At the risk of looking like one of those idiotic email FWDs written by “anonymous,” here are some inspiring examples of great double-entendre marketing theme line questions. . .

  • GETTING ENOUGH? (Delaware Sleep Disorder Centers)

  • GOT MILK? (Who doesn’t remember the white moustaches?) 

  • WHERE’S THE BEEF? (Years later, we still laugh at that one!) 

  • ARE YOU BREATHING? (Stress management exercise for businesspeople and healthcare professionals)

  • CAN YOU HEAR ME NOW? (Verizon has us still saying this with every static crackle)

  • IS IT IN YOU? (Yup, Gatorade) 

  • MOUSE GOT YOUR WRIST? (Safe-Zone Stop-wrist-pain brace for computer operators)

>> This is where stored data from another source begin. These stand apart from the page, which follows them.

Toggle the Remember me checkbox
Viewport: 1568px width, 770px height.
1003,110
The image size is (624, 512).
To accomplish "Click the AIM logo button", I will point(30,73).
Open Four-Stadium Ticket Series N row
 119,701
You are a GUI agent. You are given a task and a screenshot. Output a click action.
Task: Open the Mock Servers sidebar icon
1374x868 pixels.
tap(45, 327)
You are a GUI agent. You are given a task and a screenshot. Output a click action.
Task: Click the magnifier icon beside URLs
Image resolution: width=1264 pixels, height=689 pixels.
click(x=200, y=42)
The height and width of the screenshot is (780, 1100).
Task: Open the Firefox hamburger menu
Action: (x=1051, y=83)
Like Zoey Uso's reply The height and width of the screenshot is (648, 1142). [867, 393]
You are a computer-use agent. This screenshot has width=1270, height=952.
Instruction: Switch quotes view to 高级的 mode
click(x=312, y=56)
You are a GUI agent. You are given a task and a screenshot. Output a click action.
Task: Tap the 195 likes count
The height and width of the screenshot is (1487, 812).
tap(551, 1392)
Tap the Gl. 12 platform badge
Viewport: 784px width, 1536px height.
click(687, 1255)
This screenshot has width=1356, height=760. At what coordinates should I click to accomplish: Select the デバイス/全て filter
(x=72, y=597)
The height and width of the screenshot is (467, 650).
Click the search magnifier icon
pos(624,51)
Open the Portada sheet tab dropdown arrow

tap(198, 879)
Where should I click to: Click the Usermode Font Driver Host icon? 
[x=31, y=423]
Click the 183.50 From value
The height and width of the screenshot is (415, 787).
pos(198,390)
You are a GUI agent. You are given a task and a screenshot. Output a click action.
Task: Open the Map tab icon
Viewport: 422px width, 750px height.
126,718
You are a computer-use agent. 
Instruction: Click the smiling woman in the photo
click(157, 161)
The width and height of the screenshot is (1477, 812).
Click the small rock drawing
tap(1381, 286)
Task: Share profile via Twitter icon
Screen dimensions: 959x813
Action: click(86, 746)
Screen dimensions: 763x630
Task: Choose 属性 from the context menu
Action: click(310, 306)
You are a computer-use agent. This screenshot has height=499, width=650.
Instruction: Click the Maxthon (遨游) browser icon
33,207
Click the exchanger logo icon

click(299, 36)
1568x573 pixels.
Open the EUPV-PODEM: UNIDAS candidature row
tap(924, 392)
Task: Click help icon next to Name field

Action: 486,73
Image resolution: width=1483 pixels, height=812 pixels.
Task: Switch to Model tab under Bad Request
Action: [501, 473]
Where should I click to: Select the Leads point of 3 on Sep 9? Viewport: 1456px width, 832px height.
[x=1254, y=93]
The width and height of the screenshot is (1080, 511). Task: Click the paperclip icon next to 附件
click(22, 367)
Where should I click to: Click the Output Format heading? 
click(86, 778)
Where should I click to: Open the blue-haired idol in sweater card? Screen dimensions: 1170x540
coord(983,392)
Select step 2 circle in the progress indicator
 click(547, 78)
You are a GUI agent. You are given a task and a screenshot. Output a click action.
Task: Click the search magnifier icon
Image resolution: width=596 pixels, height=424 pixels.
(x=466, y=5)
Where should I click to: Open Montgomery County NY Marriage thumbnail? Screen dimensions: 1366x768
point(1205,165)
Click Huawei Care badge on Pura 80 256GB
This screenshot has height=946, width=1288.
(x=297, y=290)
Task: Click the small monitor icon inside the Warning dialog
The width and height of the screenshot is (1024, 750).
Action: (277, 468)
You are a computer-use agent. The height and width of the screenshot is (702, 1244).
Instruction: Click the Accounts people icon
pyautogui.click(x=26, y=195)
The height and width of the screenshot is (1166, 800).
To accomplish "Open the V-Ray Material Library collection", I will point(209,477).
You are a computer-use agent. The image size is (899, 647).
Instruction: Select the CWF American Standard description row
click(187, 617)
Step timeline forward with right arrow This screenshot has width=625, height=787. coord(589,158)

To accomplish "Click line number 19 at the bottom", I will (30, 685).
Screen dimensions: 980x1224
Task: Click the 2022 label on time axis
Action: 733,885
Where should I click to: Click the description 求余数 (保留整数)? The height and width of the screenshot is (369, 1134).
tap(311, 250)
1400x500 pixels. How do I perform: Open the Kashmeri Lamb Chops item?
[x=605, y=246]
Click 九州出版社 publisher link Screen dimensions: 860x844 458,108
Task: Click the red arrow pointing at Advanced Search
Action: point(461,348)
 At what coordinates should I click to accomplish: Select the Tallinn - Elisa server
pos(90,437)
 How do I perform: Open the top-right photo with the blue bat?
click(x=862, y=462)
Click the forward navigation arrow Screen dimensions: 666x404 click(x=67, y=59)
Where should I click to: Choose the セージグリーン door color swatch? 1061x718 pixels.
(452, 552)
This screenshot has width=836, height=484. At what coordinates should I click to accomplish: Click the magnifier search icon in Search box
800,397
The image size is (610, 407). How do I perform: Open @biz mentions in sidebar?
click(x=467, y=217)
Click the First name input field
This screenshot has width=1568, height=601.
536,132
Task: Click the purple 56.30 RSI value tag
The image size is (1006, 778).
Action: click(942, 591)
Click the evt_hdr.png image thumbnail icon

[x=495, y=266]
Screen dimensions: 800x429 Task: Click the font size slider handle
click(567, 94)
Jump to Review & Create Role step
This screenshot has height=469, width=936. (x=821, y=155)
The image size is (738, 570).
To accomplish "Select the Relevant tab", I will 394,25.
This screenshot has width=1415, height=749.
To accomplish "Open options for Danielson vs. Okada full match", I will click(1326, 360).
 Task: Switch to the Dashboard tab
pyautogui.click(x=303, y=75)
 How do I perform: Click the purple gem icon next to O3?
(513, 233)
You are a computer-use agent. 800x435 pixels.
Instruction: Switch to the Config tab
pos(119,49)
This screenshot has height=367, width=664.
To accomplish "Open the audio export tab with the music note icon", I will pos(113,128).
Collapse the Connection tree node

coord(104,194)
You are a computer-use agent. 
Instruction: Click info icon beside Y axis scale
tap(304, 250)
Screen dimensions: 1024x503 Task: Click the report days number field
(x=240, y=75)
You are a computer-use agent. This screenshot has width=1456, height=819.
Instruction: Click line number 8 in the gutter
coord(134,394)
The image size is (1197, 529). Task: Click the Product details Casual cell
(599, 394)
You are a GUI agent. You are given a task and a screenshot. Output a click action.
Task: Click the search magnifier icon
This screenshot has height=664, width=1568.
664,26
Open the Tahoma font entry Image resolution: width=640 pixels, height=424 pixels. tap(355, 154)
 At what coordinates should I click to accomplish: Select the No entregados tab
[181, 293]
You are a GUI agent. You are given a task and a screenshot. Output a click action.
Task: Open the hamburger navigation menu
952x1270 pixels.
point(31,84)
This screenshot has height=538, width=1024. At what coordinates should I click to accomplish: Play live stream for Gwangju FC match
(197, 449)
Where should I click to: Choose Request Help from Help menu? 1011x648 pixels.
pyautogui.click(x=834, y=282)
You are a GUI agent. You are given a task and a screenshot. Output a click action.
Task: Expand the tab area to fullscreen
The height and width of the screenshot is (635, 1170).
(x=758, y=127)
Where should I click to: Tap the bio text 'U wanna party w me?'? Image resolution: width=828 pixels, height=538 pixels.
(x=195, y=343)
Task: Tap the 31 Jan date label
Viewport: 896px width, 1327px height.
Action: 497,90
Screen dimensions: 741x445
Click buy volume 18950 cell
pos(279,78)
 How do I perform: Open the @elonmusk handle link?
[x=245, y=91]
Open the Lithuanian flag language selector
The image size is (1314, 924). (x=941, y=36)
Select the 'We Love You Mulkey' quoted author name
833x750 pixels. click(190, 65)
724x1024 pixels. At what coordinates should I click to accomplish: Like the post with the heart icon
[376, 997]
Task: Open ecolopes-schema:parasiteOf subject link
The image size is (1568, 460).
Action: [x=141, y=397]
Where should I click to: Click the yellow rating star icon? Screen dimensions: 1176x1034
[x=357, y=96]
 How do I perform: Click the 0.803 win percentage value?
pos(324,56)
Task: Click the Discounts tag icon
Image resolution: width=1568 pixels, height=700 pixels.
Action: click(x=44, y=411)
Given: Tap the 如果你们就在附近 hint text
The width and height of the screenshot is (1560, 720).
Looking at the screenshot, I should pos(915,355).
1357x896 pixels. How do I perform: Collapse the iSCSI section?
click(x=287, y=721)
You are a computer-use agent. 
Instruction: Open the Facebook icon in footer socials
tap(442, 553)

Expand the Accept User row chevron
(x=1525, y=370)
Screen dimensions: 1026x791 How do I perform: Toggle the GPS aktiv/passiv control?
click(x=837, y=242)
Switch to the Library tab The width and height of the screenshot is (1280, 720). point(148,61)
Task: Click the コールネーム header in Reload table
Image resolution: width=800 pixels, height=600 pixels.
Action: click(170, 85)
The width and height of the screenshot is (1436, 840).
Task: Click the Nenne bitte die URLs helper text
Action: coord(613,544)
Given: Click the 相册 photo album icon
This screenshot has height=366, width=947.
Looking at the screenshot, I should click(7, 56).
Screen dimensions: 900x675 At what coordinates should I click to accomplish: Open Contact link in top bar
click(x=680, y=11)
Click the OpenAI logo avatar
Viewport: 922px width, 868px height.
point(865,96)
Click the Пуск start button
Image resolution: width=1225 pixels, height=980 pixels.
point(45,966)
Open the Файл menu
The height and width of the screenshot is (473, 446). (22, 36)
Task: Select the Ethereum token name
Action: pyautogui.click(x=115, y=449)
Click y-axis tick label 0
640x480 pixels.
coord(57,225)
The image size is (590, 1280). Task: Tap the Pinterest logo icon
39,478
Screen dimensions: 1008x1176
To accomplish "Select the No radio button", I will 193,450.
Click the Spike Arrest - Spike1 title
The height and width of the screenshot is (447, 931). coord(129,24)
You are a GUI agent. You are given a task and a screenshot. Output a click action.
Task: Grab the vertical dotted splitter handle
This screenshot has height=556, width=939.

Add your own favorites: ____________________________________

Yes, fun stuff, and hopefully inspiring. That’s the good news. The bad news is that these short sweet nothings, these provocative, punchy few words of flair do not fall from the sky.

Neither do they get dreamed up by in-house staff people who write coherent emails, business reports and plans, even news releases, church bulletins, or local fundraising flyers (or well-intentioned poetry-writing relatives with Fine Arts degrees who want to save you money).

Great headlines that slam out great short questions are the product of many years of studying and understanding consumer psychology, consumer behavior, emotional buying triggers, and professional advertising and marketing writing. That kind of expertise costs money.

It’s your call! Not every business owner or entrepreneur wants to sell products or services by identifying them and/or the brand name with a custom-created household expression. But if you do, you can’t cut corners. Top-notch sales messages sell. The exceptional ones can literally bury the competition.

Each of the examples cited above took at least a month (and probably longer) of intensive focus and concentration.

Contrary to auto dealership mentality, words that sell are not seat-of-the-pants, knee-jerk, last-minute compositions. Even with a professional marketing writer, substantial time is required to experience a process of what I call “total immersion.”

A record-sales campaign I once produced for Great Western Wine and Champagne came only after a three-month process of picking grapes, working in the winery, giving tourists tours, cleaning the vats (a time-limit situation to avoid passing out from the fumes!), and learning about processing equipment and the aging process..

I met with the glass bottle manufacturers, the cork people, the wire and foil wrapper makers, the label makers, the glue makers; I worked on the loading dock, in the front office, and out in the field with the sales reps; learning the history of wine and how the master winemakers grafted vines together to create varietals.

Don’t believe anyone who tells you she or he can write you sales-winning words without becoming thoroughly engaged with every level of your business. It doesn’t happen, even for a 2, 3, 4, or 5-word theme question or 7-word branding line.

Award-winning author/journalist Malcolm Gladwell is the epitome of this thinking. To write about John Kennedy, Jr’s piloting death plunge into the ocean at Nantucket, he hired a pilot to fly him to the same spot and dive. When you’re seeking big-time copy, find someone with big-time experience who’s willing and anxious to dive!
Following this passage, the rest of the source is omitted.